When word got out early this week about the theft of 1.5 TB of data and Game of Thrones episodes at HBO, Forrester Research security analyst Chase Cunningham wasn’t surprised.
That’s because a few weeks before he was in Los Angeles speaking to a private meeting of entertainment industry executives on security and found them clueless about what was going on in their own companies.
Not that they didn’t realize security was an issue, he said in an interview this week, but identifying who is responsible for cyber security in the firm was vague: The replies were along the line of ‘Dave is the IT guy and he also does security, or “the network guys.” In other words, no organization present had a CSO or full-time cyber security staff tasked with overseeing the tools IT had purchased to protect precious digital assets.
Coming some three years after the huge Sony breach one might have expected Hollywood execs in particular would be more actively involved in cyber security. But Cunningham admitted he wasn’t surprised or disappointed.
After any breach corporate people always think “Oh, that’s tough for that guy, I’m glad it wasn’t me,” he said, “even though they are in the exact same boat. Folks aren’t real about it and they don’t really look at [a breach] and say ‘Oh, we have a problem collectively.”
To show how easy a determined foe can breach a company Cunningham and his team offered a free penetration test to a volunteer firm at the meeting. Admittedly this firm had weak protection – all staff had admin privileges, and any staff could plug any device into the network.
So after about four hours of a brute force attack one server and four wireless printers had been hacked, which gave access to the network. Eventually they got admin privileges for every box to get by the endpoint security.
In a blog Cunningham called it “a higher level script kiddie attack at best.”
He says any organization with a high amount of digital intellectual property should be doing for protection – in addition to ensuring someone is fully responsible for cyber security – should do includes network segmentation to control access and limit collaboration to small pools, strict access control to documents including multi-factor authentication, data encryption even if it degrades performance. And, Cunningham adds, if the CIO is going to outsource security it should go to a firm that has expertise and does it 24/7.
There are a number of enterprise file synchronization and sharing solutions for collaboration, but Cunningham is leery about cloud-based providers. Unless the solution is controlled by IT or is a cloud solution with a focus on protecting data “you’re sitting with your fingers crossed.”

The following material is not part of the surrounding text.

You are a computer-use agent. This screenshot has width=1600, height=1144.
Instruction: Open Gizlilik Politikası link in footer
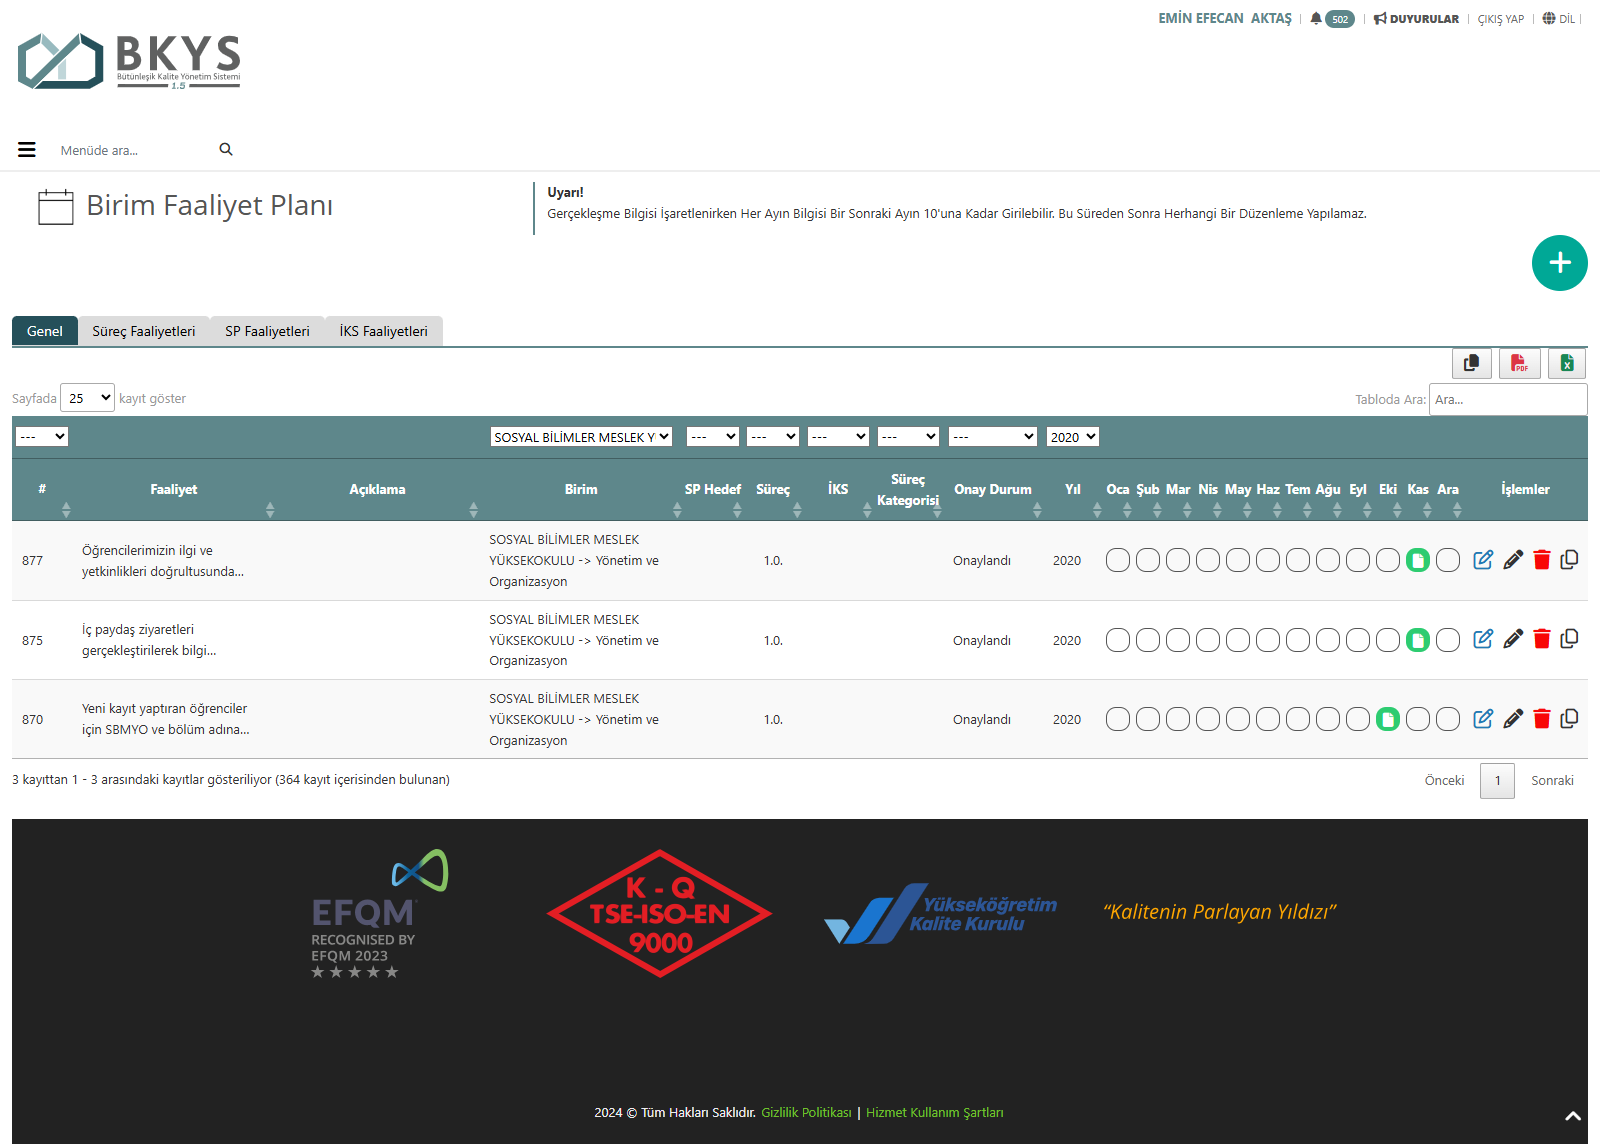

One provider that claims many customers in the entertainment sector is BlackBerry with its Workspaces solution. Formerly WatchDox, it was bought by the Canadian company in 2015. In a recent blog the company said “Hollywood widely uses BlackBerry Workspaces to encrypt and protect screenplays (to prevent plot leaks and spoilers) and other intellectual property,” citing a 2015 New York Times article that said demand for WatchDox had surged from Hollywood studios that year. However, in an interview Thursday it couldn’t cite how many customers there it has now.
BlackBerry CSO Alex Manea said Workspaces is a centralized web portal ( either on premise or in the cloud) allowing administrators to set up folders to hold and manage files. Access control is usually done through the enterprise authentication process. Administrators can control who can read/write to a file. Files can also be encrypted and watermarked for protection and tracking.
But even Manea acknowledged a tough security-oriented file sharing solution isn’t the silver bullet for companies where collaboration – in any sector – is vital. “When it comes to security you’ve got to take a holistic approach. Where we see a lot of customers struggling is they end up deploying a lot of different point solutions … and they have a lot of trouble integrating them.”
Cunningham makes the same point. “I always try and push strategy over technology because you can always beat technology. But if you have a really strong strategy you’re adaptive and innovative and you can make things better. And the simplest strategy that anybody can undertake to be better defended is to figure out where the data is and then protect it above all. Because in Hollywood 100 per cent of their intellectual property is the movies and scripts. That data is their golden goose. And for everyone I talked to that said ‘We’ve got this thing doing that, and this thing’” for security. But no one at the meeting he was at could say where the company’s vital data is stored.
His message: Every organization’s first job is to protect vital data, then assemble other needed solutions.